▶ **Required work**:
Rewrite the data below, changing every occurrence of "GUI agent" to "screen assistant" and keeping everything else identical.

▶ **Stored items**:
BEGIN
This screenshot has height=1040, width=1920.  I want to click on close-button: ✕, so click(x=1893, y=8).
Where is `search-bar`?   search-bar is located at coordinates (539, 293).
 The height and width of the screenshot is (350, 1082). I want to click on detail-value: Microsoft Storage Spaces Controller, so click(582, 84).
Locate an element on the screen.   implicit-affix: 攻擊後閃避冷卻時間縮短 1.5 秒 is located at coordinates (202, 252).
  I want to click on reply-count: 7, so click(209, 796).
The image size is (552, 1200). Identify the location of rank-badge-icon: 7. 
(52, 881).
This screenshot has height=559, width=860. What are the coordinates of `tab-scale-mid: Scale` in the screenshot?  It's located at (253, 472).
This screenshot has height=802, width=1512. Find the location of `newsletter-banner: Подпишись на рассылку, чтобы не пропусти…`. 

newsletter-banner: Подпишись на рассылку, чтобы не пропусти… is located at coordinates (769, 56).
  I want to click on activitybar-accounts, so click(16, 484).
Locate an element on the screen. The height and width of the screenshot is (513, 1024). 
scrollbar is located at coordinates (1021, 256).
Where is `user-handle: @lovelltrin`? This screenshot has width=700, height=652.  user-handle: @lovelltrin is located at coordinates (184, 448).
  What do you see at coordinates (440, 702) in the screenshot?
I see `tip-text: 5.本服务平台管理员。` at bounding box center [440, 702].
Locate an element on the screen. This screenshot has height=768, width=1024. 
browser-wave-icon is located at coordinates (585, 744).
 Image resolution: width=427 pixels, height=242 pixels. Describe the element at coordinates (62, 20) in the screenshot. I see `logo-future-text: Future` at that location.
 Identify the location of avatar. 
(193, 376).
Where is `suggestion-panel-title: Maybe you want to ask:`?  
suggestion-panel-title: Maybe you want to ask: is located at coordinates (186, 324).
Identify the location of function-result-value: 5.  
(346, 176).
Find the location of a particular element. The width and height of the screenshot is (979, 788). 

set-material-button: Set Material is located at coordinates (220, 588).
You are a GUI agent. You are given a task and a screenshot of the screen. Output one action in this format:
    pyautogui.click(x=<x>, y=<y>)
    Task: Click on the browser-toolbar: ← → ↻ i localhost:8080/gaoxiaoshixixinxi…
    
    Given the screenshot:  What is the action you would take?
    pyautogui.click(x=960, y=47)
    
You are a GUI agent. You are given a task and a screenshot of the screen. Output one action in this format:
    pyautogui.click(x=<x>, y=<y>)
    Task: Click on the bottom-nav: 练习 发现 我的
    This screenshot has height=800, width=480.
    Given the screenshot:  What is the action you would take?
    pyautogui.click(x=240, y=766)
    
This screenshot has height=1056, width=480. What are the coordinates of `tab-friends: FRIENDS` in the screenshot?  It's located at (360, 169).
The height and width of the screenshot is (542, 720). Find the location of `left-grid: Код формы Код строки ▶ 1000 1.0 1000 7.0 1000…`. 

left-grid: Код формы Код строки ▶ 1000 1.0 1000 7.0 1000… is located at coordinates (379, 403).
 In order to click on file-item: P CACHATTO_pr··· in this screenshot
END
▶ **Solution to this exercise**:
This screenshot has height=1040, width=1920.  I want to click on close-button: ✕, so click(x=1893, y=8).
Where is `search-bar`?   search-bar is located at coordinates (539, 293).
 The height and width of the screenshot is (350, 1082). I want to click on detail-value: Microsoft Storage Spaces Controller, so click(582, 84).
Locate an element on the screen.   implicit-affix: 攻擊後閃避冷卻時間縮短 1.5 秒 is located at coordinates (202, 252).
  I want to click on reply-count: 7, so click(209, 796).
The image size is (552, 1200). Identify the location of rank-badge-icon: 7. 
(52, 881).
This screenshot has height=559, width=860. What are the coordinates of `tab-scale-mid: Scale` in the screenshot?  It's located at (253, 472).
This screenshot has height=802, width=1512. Find the location of `newsletter-banner: Подпишись на рассылку, чтобы не пропусти…`. 

newsletter-banner: Подпишись на рассылку, чтобы не пропусти… is located at coordinates (769, 56).
  I want to click on activitybar-accounts, so click(16, 484).
Locate an element on the screen. The height and width of the screenshot is (513, 1024). 
scrollbar is located at coordinates (1021, 256).
Where is `user-handle: @lovelltrin`? This screenshot has width=700, height=652.  user-handle: @lovelltrin is located at coordinates (184, 448).
  What do you see at coordinates (440, 702) in the screenshot?
I see `tip-text: 5.本服务平台管理员。` at bounding box center [440, 702].
Locate an element on the screen. This screenshot has height=768, width=1024. 
browser-wave-icon is located at coordinates (585, 744).
 Image resolution: width=427 pixels, height=242 pixels. Describe the element at coordinates (62, 20) in the screenshot. I see `logo-future-text: Future` at that location.
 Identify the location of avatar. 
(193, 376).
Where is `suggestion-panel-title: Maybe you want to ask:`?  
suggestion-panel-title: Maybe you want to ask: is located at coordinates (186, 324).
Identify the location of function-result-value: 5.  
(346, 176).
Find the location of a particular element. The width and height of the screenshot is (979, 788). 

set-material-button: Set Material is located at coordinates (220, 588).
You are a screen assistant. You are given a task and a screenshot of the screen. Output one action in this format:
    pyautogui.click(x=<x>, y=<y>)
    Task: Click on the browser-toolbar: ← → ↻ i localhost:8080/gaoxiaoshixixinxi…
    
    Given the screenshot:  What is the action you would take?
    pyautogui.click(x=960, y=47)
    
You are a screen assistant. You are given a task and a screenshot of the screen. Output one action in this format:
    pyautogui.click(x=<x>, y=<y>)
    Task: Click on the bottom-nav: 练习 发现 我的
    This screenshot has height=800, width=480.
    Given the screenshot:  What is the action you would take?
    pyautogui.click(x=240, y=766)
    
This screenshot has height=1056, width=480. What are the coordinates of `tab-friends: FRIENDS` in the screenshot?  It's located at (360, 169).
The height and width of the screenshot is (542, 720). Find the location of `left-grid: Код формы Код строки ▶ 1000 1.0 1000 7.0 1000…`. 

left-grid: Код формы Код строки ▶ 1000 1.0 1000 7.0 1000… is located at coordinates (379, 403).
 In order to click on file-item: P CACHATTO_pr··· in this screenshot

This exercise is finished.